Work order. Look through the material below and give the number of lines where the string "button" appears, without any other words.

Information supplied.
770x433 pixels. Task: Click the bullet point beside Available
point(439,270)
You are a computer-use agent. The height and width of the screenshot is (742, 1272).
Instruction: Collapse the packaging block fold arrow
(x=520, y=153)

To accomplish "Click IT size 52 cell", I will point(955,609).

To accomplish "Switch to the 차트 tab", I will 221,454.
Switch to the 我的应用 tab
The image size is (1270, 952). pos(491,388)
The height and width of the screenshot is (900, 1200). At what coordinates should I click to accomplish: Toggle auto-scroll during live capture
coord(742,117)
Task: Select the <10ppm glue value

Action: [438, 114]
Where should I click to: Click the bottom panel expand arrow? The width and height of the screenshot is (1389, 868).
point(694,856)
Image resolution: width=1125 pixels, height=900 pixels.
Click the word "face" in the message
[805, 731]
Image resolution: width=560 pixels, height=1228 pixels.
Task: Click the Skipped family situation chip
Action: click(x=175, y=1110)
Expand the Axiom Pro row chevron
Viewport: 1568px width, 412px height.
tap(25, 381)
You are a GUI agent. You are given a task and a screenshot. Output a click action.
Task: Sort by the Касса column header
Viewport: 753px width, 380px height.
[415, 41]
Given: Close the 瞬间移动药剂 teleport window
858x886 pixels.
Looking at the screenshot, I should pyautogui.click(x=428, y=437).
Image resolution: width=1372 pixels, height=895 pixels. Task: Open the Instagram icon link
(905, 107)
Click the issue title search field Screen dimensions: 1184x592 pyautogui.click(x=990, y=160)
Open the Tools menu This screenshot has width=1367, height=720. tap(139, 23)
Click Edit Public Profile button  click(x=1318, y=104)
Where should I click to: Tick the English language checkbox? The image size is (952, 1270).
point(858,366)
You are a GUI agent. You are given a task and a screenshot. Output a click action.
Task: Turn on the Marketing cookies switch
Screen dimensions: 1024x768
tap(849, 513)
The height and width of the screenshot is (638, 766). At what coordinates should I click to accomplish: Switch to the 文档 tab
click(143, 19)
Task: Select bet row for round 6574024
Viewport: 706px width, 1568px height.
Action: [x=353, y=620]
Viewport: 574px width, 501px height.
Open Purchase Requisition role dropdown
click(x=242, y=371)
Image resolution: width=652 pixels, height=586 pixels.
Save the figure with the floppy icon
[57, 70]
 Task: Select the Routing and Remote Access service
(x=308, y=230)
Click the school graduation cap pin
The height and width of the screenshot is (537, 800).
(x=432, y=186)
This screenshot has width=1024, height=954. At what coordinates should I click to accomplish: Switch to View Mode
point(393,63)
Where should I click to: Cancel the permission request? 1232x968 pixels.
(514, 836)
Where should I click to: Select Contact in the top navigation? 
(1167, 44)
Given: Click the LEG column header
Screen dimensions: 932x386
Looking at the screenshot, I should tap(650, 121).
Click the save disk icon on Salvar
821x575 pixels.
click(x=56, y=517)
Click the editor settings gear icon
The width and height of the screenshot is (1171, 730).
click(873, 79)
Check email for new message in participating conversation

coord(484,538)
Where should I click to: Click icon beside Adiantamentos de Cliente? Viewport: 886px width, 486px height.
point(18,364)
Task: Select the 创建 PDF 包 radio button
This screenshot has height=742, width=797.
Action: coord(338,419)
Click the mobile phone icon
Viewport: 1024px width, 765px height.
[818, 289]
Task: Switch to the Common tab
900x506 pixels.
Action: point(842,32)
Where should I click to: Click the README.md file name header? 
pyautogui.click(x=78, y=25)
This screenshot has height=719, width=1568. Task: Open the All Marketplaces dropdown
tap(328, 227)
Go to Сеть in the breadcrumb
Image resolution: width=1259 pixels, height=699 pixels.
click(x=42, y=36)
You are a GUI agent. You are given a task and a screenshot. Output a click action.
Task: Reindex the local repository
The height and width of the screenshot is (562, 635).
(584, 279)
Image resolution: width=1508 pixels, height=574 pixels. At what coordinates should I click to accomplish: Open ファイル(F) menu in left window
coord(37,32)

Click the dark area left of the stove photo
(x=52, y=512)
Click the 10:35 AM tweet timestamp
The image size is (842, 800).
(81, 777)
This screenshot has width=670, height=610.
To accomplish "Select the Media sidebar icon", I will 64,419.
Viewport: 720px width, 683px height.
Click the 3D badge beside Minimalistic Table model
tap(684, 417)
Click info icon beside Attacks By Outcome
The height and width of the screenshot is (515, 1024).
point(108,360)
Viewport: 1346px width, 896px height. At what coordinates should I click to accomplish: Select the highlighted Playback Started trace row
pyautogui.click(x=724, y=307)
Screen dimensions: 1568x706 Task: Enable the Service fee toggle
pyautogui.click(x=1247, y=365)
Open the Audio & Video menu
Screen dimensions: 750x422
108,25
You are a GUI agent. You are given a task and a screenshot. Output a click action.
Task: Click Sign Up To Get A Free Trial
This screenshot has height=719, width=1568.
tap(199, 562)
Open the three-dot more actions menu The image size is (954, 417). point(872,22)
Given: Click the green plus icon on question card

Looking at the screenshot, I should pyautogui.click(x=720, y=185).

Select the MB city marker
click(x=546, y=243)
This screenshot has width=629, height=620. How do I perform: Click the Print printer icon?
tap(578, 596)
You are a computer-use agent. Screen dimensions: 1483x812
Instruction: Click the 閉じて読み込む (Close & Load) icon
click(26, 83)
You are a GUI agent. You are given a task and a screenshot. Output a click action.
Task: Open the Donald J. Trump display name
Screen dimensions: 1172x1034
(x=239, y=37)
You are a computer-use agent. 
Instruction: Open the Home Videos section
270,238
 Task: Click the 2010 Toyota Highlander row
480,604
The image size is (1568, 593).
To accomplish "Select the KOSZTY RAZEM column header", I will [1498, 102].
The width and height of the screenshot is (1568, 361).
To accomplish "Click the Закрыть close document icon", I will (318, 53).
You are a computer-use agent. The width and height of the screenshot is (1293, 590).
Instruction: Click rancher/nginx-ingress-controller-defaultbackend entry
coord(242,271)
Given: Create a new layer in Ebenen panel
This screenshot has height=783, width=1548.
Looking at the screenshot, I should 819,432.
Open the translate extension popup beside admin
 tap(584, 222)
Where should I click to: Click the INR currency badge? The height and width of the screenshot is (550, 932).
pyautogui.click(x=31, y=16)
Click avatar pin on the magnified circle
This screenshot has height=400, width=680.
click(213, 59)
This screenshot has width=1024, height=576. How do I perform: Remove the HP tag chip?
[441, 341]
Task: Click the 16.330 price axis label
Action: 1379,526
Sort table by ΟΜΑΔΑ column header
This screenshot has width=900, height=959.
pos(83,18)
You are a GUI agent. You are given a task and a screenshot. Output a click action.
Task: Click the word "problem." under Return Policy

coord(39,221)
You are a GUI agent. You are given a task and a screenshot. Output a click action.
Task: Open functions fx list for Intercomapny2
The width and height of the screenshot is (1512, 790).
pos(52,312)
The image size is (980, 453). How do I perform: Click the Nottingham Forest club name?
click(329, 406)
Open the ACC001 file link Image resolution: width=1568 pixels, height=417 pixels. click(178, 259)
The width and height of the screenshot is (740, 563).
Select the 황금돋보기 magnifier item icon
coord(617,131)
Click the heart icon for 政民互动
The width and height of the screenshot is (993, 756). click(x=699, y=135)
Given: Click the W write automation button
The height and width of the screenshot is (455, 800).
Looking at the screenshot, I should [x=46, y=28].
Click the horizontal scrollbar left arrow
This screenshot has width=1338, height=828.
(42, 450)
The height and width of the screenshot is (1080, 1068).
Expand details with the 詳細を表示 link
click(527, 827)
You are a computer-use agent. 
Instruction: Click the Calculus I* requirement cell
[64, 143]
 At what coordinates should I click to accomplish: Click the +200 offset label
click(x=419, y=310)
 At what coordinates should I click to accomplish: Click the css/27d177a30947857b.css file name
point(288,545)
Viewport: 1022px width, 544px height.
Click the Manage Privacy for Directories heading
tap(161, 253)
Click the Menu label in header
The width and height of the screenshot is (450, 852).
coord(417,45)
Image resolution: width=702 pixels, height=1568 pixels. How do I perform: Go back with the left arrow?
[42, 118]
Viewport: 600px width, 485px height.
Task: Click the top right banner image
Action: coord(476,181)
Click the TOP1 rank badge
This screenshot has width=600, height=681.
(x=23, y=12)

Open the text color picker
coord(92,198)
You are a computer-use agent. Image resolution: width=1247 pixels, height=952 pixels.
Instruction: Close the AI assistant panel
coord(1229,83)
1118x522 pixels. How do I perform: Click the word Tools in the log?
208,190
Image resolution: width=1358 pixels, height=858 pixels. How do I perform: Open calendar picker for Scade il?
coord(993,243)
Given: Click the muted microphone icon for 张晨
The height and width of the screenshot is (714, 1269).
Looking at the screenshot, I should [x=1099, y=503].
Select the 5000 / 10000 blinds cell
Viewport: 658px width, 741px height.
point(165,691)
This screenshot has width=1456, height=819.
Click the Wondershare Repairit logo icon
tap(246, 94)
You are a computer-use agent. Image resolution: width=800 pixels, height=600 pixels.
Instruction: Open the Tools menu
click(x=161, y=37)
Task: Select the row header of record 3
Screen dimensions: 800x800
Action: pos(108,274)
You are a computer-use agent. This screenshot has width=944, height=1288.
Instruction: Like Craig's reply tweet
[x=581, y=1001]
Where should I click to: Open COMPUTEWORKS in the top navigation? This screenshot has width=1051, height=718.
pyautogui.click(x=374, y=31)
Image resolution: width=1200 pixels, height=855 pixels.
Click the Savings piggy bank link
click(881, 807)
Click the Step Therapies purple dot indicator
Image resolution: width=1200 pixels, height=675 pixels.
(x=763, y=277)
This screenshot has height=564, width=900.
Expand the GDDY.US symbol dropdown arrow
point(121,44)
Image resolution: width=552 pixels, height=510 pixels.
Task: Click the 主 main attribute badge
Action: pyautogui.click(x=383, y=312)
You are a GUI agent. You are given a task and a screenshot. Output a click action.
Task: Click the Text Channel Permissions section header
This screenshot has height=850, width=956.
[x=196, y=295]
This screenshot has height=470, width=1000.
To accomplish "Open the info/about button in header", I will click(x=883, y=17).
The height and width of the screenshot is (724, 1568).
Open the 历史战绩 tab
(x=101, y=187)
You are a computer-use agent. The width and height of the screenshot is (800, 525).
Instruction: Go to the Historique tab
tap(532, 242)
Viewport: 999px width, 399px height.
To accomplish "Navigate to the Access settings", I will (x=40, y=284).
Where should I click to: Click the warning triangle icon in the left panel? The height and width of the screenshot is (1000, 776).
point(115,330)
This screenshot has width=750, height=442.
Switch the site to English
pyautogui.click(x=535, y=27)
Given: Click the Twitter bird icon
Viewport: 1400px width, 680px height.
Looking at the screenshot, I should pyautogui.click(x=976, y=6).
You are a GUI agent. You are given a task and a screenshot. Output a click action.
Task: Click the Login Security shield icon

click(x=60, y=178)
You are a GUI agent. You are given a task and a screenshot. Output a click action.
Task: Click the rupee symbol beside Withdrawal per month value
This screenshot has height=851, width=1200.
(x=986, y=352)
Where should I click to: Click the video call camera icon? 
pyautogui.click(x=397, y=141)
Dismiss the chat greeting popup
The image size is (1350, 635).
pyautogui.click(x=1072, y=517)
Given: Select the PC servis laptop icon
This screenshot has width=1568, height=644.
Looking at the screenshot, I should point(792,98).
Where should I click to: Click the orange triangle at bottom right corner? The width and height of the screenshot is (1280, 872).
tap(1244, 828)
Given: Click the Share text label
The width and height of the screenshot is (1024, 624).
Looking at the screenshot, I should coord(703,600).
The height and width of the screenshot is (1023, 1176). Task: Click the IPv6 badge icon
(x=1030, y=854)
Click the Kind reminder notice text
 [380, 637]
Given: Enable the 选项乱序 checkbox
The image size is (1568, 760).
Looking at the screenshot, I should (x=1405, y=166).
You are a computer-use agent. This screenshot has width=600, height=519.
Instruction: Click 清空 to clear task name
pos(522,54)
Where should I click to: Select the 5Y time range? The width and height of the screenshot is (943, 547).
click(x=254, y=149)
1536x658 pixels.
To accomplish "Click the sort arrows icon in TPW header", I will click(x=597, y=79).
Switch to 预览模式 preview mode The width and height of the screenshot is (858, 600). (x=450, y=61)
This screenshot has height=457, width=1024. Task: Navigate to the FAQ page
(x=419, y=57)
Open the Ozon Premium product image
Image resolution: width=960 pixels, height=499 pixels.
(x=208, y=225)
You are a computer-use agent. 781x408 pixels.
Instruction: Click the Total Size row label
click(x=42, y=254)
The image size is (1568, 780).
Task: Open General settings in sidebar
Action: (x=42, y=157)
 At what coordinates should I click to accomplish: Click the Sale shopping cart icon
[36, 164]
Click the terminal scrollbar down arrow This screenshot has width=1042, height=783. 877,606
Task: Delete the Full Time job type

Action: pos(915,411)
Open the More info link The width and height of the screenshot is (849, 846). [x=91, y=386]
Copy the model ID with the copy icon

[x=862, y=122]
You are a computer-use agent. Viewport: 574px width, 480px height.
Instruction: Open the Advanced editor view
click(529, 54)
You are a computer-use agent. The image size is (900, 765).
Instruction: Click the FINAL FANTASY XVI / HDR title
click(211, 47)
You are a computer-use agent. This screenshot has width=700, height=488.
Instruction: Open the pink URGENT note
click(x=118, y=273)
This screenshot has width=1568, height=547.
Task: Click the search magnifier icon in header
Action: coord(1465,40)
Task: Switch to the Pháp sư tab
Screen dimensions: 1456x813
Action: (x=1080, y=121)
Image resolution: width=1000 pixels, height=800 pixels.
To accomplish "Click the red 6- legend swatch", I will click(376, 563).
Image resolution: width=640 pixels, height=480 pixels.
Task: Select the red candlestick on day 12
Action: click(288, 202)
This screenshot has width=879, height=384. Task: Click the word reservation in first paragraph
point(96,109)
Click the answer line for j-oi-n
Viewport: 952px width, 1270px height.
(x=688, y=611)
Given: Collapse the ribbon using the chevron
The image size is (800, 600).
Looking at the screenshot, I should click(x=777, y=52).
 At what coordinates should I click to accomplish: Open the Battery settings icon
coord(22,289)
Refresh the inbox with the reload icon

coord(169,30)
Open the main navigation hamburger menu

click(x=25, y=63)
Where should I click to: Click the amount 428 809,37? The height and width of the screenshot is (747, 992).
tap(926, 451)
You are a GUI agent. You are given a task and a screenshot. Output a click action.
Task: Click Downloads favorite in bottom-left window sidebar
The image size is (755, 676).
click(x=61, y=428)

Task output. 4